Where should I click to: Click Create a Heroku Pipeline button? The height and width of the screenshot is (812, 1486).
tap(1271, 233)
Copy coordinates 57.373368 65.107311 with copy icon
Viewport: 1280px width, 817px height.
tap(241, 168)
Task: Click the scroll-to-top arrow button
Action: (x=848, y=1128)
..........
How to complete this task »
Exactly as they stand above, repeat all the records.

Expected answer »
Where should I click to: Click Create a Heroku Pipeline button? The height and width of the screenshot is (812, 1486).
tap(1271, 233)
Copy coordinates 57.373368 65.107311 with copy icon
Viewport: 1280px width, 817px height.
tap(241, 168)
Task: Click the scroll-to-top arrow button
Action: (x=848, y=1128)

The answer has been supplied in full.